Written request -> Reproduce verbatim the part of the entries below that opens with the line containing "Task: Delete the TEST05 test via trash icon" and closes with the line containing "(x=54, y=476)", including both of those lines. Leave the pictures out of your copy.

Dataset items:
++++++++++++++++++++

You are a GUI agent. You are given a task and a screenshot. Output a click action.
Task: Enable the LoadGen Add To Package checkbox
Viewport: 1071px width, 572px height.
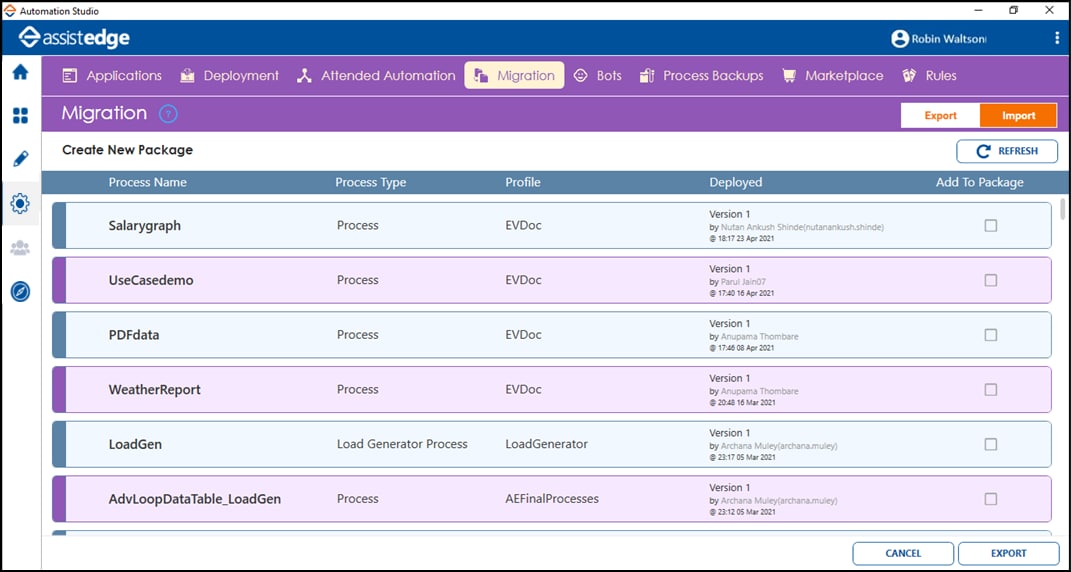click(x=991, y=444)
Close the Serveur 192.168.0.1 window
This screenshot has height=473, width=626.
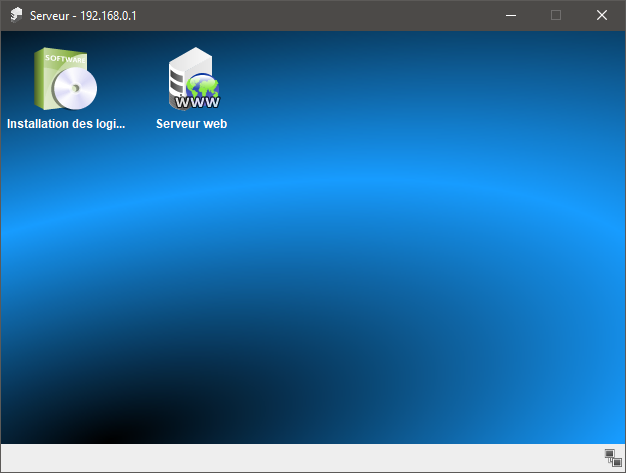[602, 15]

++++++++++++++++++++

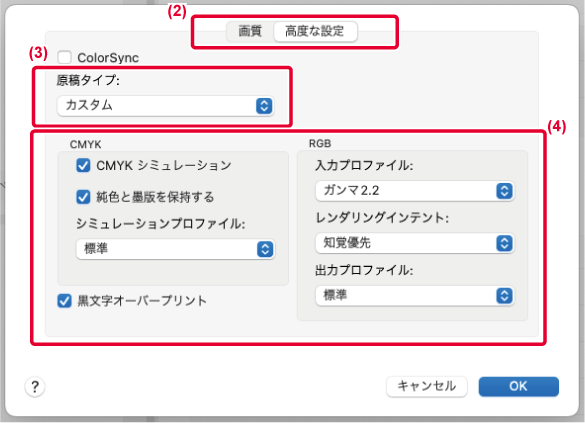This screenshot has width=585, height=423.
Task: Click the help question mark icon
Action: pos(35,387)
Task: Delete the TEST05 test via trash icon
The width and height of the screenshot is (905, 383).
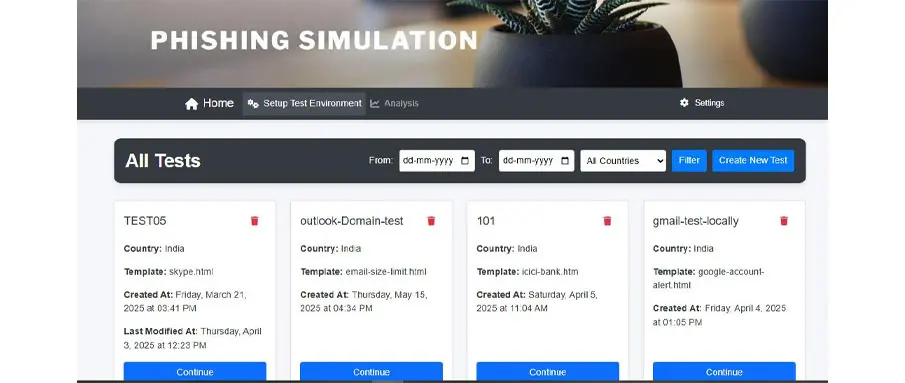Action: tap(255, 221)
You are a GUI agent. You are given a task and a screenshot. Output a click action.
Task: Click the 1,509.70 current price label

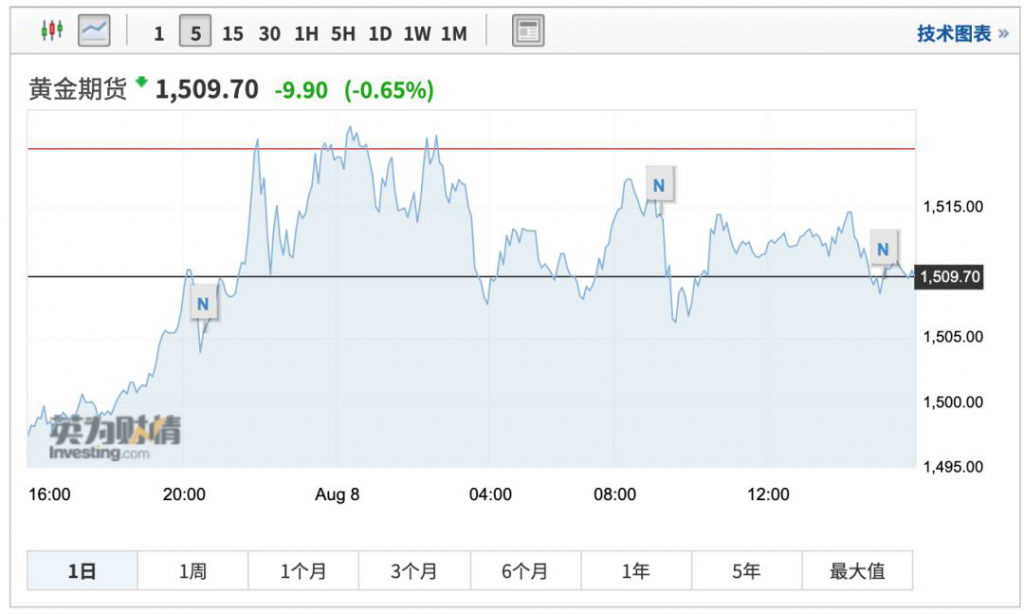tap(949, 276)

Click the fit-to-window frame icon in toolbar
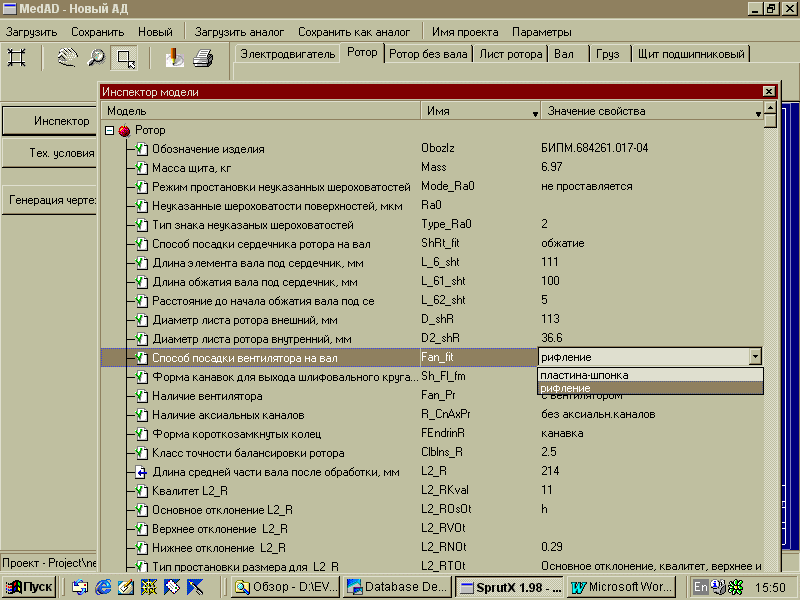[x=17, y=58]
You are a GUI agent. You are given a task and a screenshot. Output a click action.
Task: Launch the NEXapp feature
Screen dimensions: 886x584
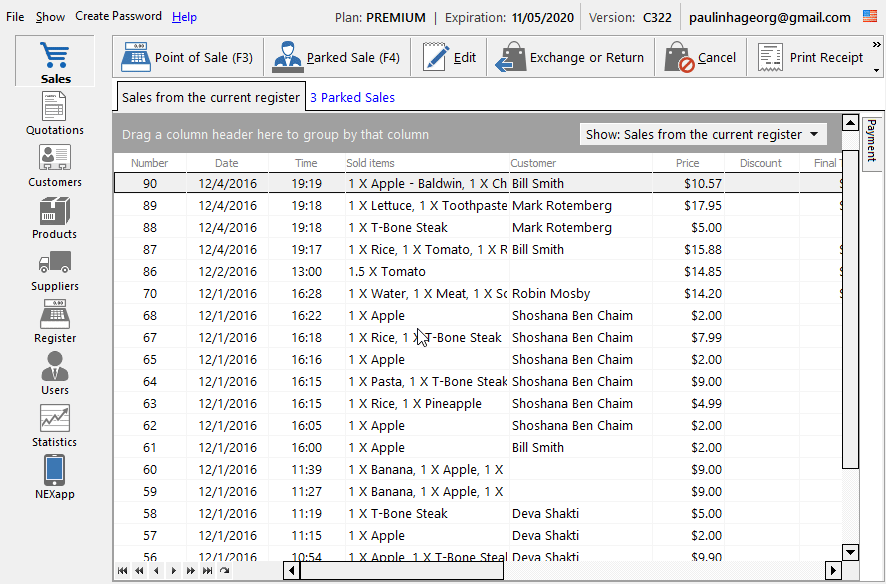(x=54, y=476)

++++++++++++++++++++

Task result ->
Task: Delete the TEST05 test via trash icon
The width and height of the screenshot is (905, 383).
Action: tap(255, 221)
You are a GUI agent. You are given a task and a screenshot. Output a click action.
Task: Click the 1,509.70 current price label

tap(949, 276)

Click the fit-to-window frame icon in toolbar
[x=17, y=58]
You are a GUI agent. You are given a task and a screenshot. Output a click action.
Task: Launch the NEXapp feature
Screen dimensions: 886x584
(x=54, y=476)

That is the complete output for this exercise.